▶ **Task requirements**
Transcribe all of the data exactly. Images stay out.
Segment Open
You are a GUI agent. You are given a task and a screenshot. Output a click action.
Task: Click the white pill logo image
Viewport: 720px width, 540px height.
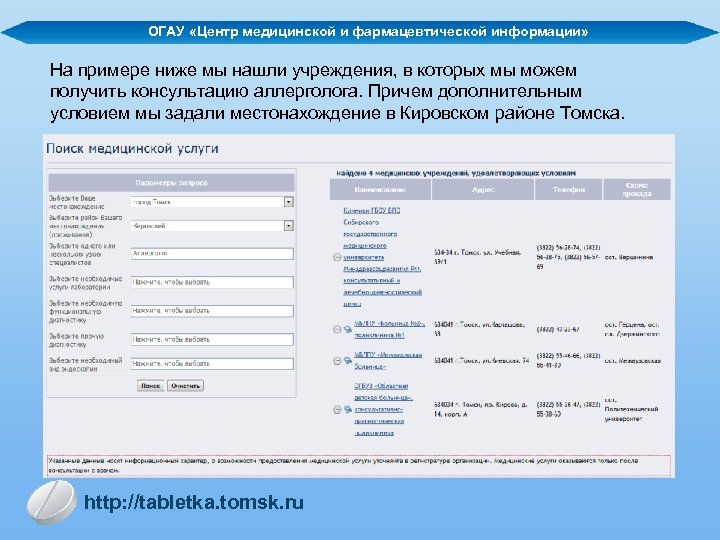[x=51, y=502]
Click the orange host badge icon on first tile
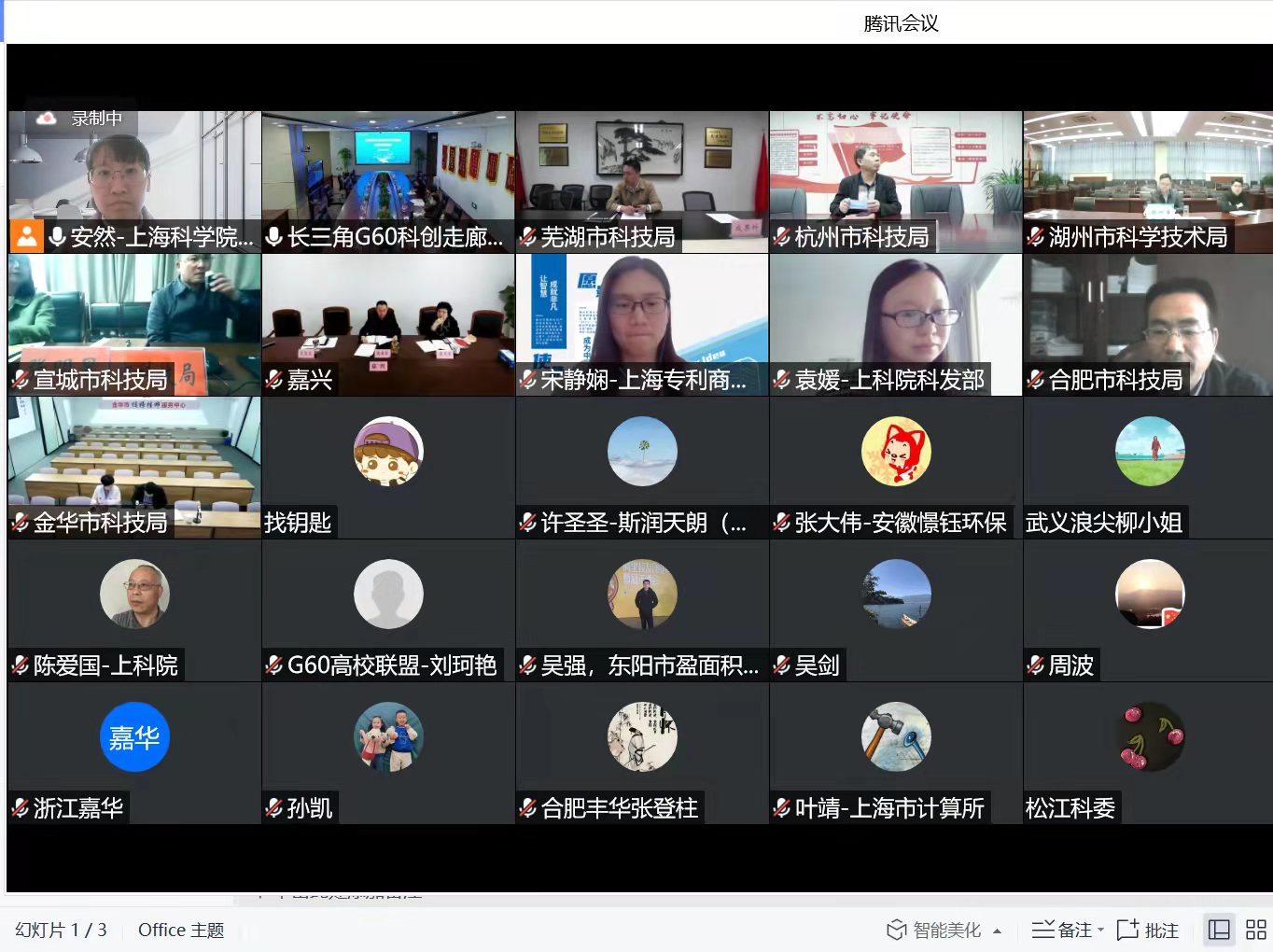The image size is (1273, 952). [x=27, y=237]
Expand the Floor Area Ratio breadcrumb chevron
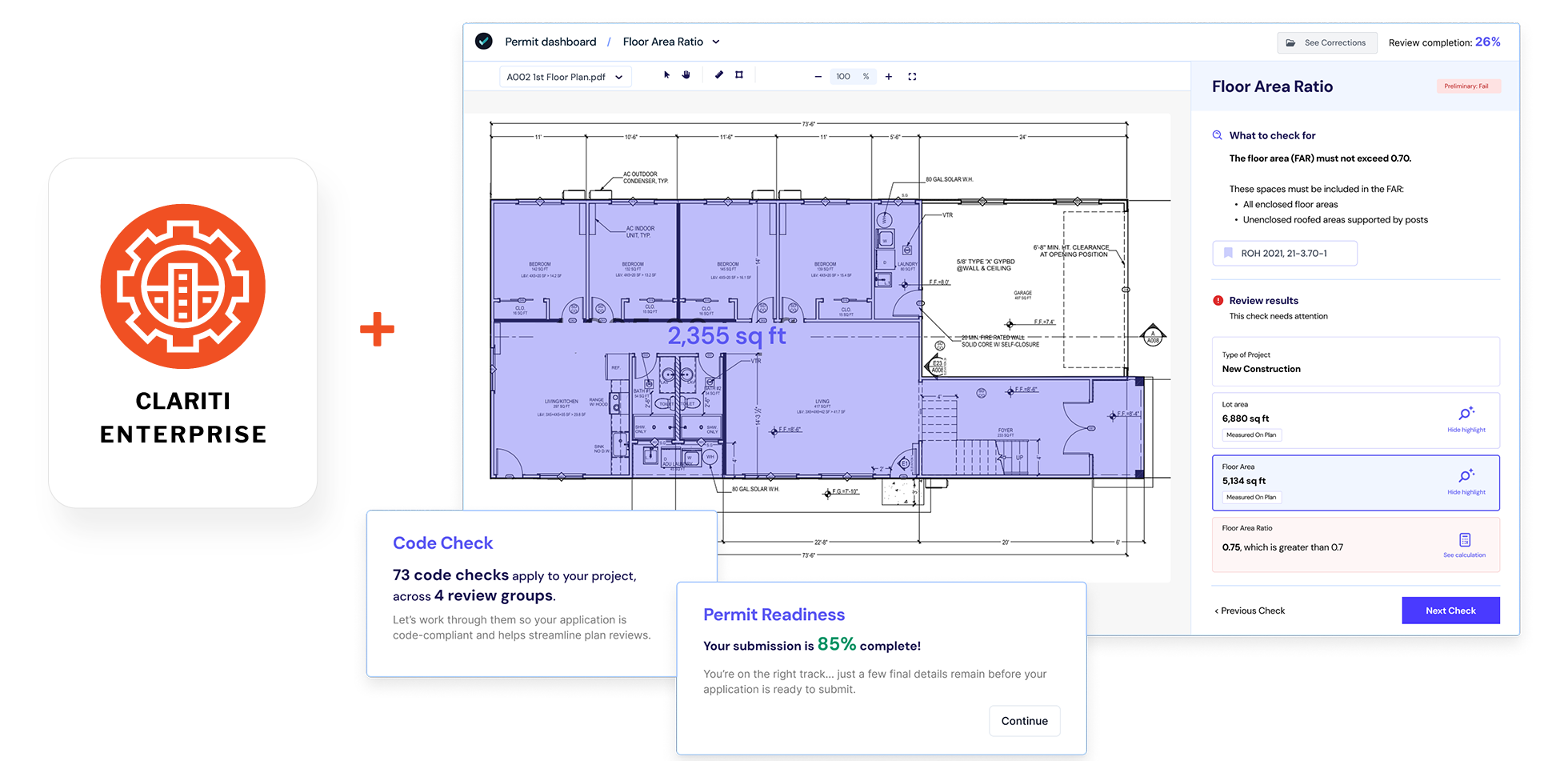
Segment Closed
▶ **Solution below**
You are a GUI agent. You are given a task and a screenshot. Output a click action.
Task: Click the white pill logo image
Viewport: 720px width, 540px height.
[x=51, y=502]
Click the orange host badge icon on first tile
The image size is (1273, 952). [x=27, y=237]
Expand the Floor Area Ratio breadcrumb chevron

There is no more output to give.